Your instructions: Lines from the one containing "Task: Delete the 电吹风 prize using 删" through the last line of the records below need to be repeated exactly; nothing else, and no pictures.

Dataset excerpts:

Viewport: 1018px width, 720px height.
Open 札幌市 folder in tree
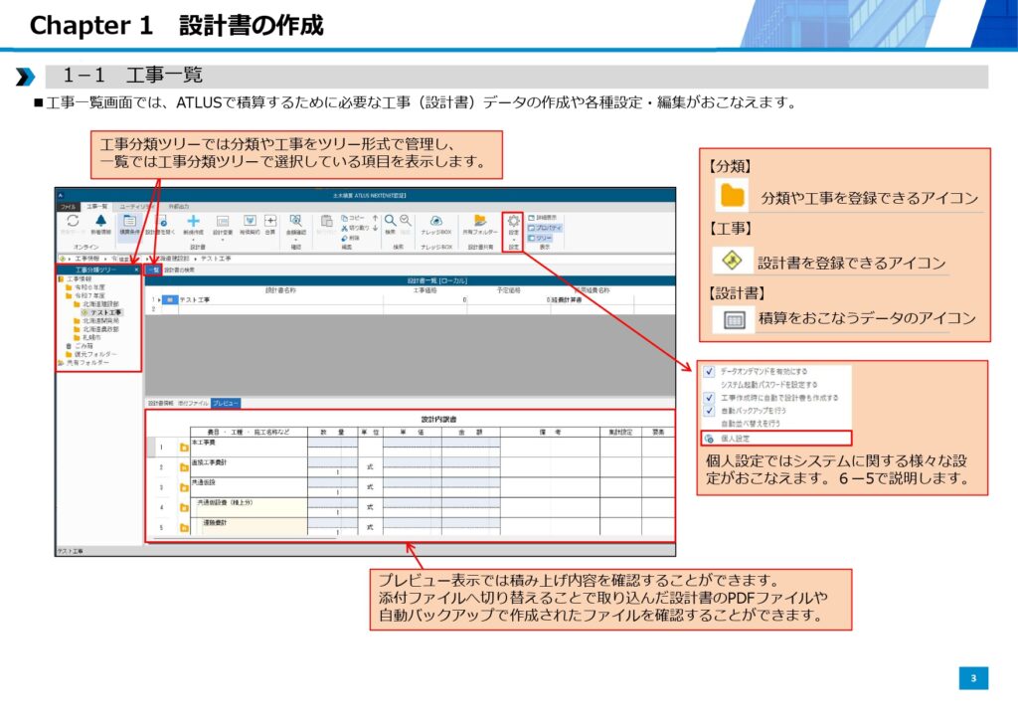click(93, 337)
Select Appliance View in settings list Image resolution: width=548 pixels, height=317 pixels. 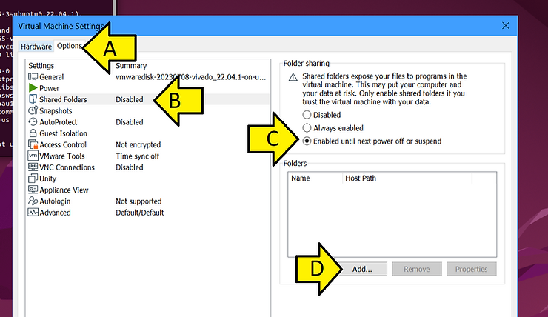[x=64, y=190]
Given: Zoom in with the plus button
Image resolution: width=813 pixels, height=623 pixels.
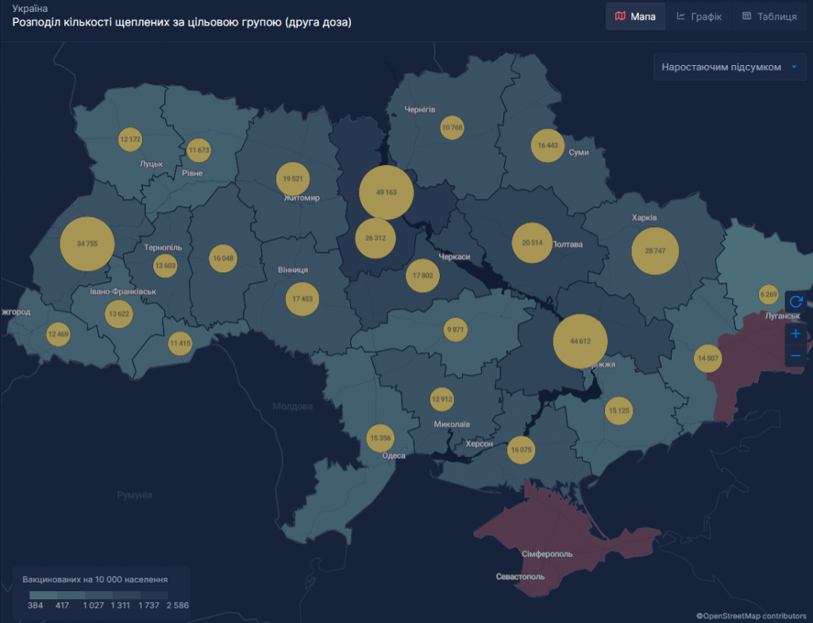Looking at the screenshot, I should (796, 333).
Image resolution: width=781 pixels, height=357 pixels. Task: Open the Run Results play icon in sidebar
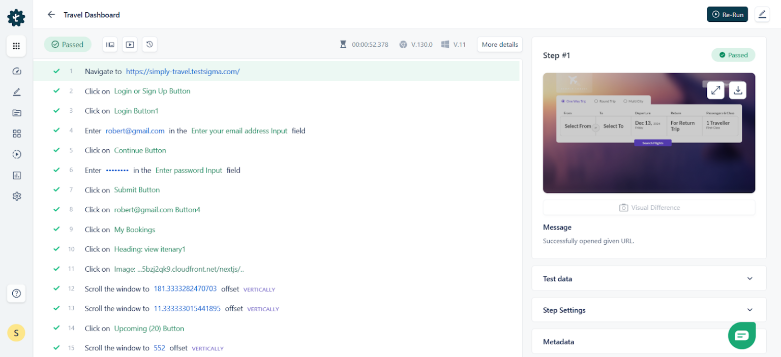16,154
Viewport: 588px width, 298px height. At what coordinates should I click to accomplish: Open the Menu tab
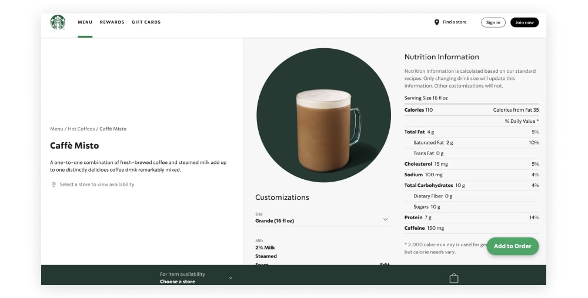click(85, 22)
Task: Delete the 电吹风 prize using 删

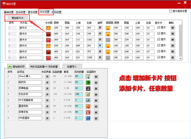Action: (x=96, y=83)
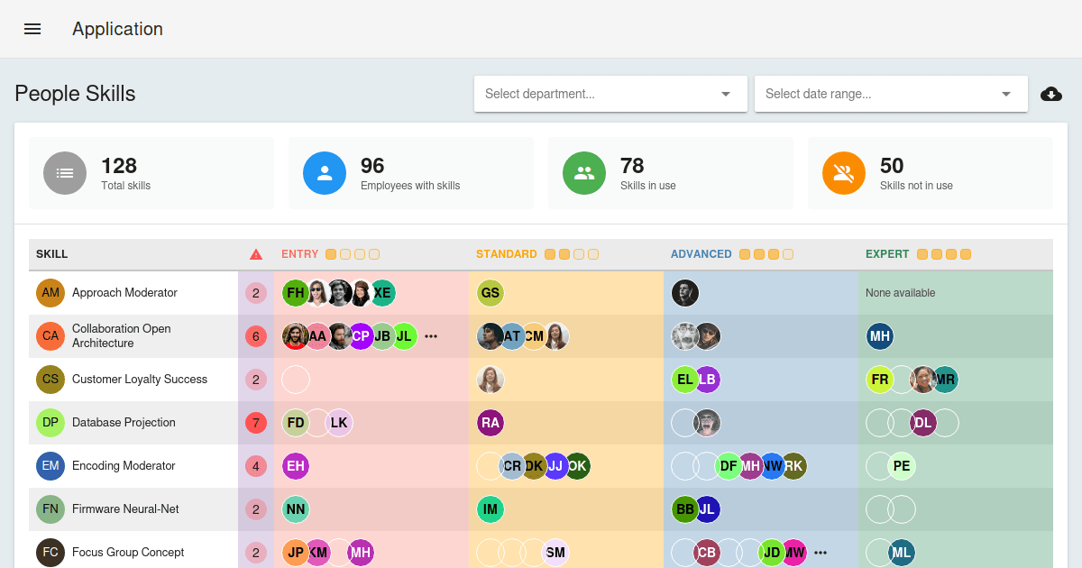
Task: Click the blue Employees with skills icon
Action: 324,173
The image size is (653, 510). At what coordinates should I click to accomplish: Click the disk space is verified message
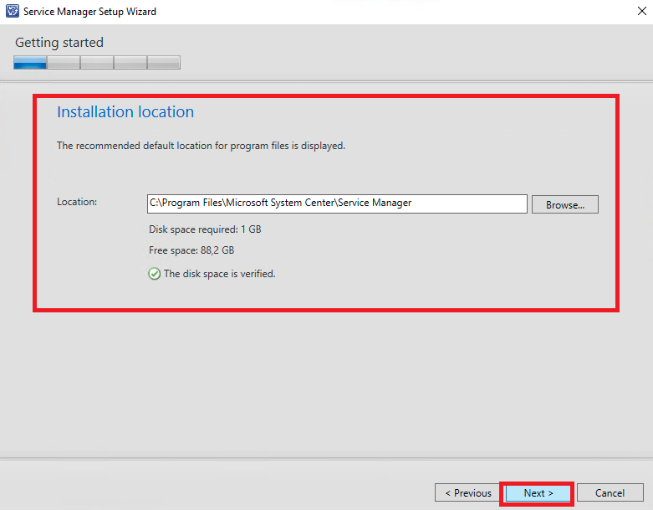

Solution to the problem:
Task: Delete the 电吹风 prize using 删

Action: (x=96, y=83)
Task: Click the blue Employees with skills icon
Action: 324,173
The image size is (653, 510). At what coordinates should I click to accomplish: Click the disk space is verified message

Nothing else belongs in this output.